Looking at the rear of the crankcase, this photo shows the oil unions and original style 'wired' oil pipes

          - Well that about covers all the oil fittings, other than the actual unions and breathers, which all use BSP thread fittings. The main unions had already been replaced when I bought the engine and these were duly fitted at the rear of the timing case.
These unions are different to those fitted to the more humble OHV/SV engines of the period, in that they are made to take a larger diameter oil pipe union than pushrod and sidevalve engines. The original oil pipes are also very distinctive, and in my opinion an absolute ‘must’ for any proper Inter restoration. The inner pipe is a larger bore black pipe, but then wrapped around it is a spring like outer protector, with large (aluminium) ferrules at each end. If you have seen these pipes yourself, I am sure you will agree with me they are very distinctive and to me archetypal of the design features of racing machines of the 1930’s.
I have kept an eye out for originals of these pipes for many years, but not surprisingly they are extremely rare now, and often in poor condition even if they can be found (I did recently pick some up from a well known sponsor of many years and was extremely grateful).
However, help is at hand as Stu Rogers now sells all the unions for these engines in stainless steel as well as made up sets of oil pipes, to the original pattern, ready to fit.
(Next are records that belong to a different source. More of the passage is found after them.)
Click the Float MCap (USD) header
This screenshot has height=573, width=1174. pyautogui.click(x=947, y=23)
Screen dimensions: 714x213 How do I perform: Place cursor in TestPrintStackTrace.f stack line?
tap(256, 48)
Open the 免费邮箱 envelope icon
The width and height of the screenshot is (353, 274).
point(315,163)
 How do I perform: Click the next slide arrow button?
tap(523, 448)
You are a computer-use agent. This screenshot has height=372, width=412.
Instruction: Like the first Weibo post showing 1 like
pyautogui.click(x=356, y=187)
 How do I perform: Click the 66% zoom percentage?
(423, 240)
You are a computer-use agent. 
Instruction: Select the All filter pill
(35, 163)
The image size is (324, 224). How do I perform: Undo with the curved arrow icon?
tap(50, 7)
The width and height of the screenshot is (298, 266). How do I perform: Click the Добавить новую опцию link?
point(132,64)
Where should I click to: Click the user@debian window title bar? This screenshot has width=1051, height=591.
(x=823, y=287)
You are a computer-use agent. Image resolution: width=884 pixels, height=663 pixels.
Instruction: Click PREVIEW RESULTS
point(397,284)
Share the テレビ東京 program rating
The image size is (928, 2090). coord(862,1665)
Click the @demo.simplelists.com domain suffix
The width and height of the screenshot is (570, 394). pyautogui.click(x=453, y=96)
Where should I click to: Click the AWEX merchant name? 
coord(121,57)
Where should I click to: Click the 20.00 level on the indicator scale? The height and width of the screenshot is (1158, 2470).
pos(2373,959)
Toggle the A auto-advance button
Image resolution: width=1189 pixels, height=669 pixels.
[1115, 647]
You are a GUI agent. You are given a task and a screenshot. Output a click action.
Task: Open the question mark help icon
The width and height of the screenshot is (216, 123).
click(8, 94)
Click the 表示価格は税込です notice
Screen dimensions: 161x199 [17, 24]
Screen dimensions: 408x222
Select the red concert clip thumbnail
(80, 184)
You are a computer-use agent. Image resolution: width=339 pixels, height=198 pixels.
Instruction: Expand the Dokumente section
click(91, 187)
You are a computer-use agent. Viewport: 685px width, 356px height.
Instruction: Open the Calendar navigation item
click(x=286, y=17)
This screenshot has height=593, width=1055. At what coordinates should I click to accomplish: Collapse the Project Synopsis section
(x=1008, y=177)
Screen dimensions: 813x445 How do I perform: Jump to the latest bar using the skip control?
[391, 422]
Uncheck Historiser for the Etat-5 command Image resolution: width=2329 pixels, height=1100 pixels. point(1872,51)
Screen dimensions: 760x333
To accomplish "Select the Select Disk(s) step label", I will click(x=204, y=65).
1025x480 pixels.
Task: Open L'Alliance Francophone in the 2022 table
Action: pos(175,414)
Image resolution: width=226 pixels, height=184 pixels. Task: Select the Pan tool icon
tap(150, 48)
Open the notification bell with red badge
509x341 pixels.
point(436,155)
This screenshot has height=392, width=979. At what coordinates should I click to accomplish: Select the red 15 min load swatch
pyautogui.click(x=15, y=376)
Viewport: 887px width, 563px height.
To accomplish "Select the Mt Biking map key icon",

They are not cheap, but having tried to make up one of the pipes myself, using the individual components – and failing dismally!, I would fully endorse those that Stu produces and would rather just buy them ‘off the shelve’.

Oil Pipes

A selection of original(ish) oil pipes. 2nd from bottom is a genuine SOHC feed pipe, while below it is a similar pipe with red rubber. Not sure what the largest pipe is from but has braided steel sheath. Top two are original OHV oilpipe fittings from similar period for comparison


Inter Breather

Drive side International crankcase, showing engine breather in the traditional position of most Norton singles. Note also engine drain plug at base of crankcase, normally blanked on Post-war Inters

  Breathers - The breather arrangement on an International engine is simplicity itself, consisting of a one way valve fitted close to the drive side main bearings, as per the OHV/SV engines. This valve is brass and has a small ball in its centre, only allowing vapours to escape one way – outwards. This type of breather, and its location behind the drive side mainshaft is common of all Norton single cylinder engines of the 1930's-50'se, from the humble side-valve, all the way through to the exotic SOHC Manx engine.
By the way, on the subject of breathers, this is one of the differences between International crankcases and SOHC Manx (magnesium) crankcases of the same period.

Manx Crankcase Breather

Providing an interesting comparison with the International crankcases, these SOHC Manx cases are identified by the lack of oil pressure indicator. Instead, the hole closest the camera holds a breather similar to that fitted on the drive side crankcase

  The magnesium racing crankcases do not have the tell-tale oil pressure indicator, fitted behind the timing case, instead they have an additional one of these one-way breathers. On many racing crankcases you will also see another one of these valves on the front face of the drive side crankcase, between the front engine plates. Actually, I have one very early magnesium engine that has two valves in this area, one on each crankcase half, but one of these may have been added later. Talking to Stu about these breathers, he feels that it is more common to see these valves fitted to the front of the engine on the post war models, as he feels many pre-war ones had the breather at the back (between barrel and magneto platform). But I jump ahead of myself here, as I will be covering more about SOHC magnesium engines in later articles.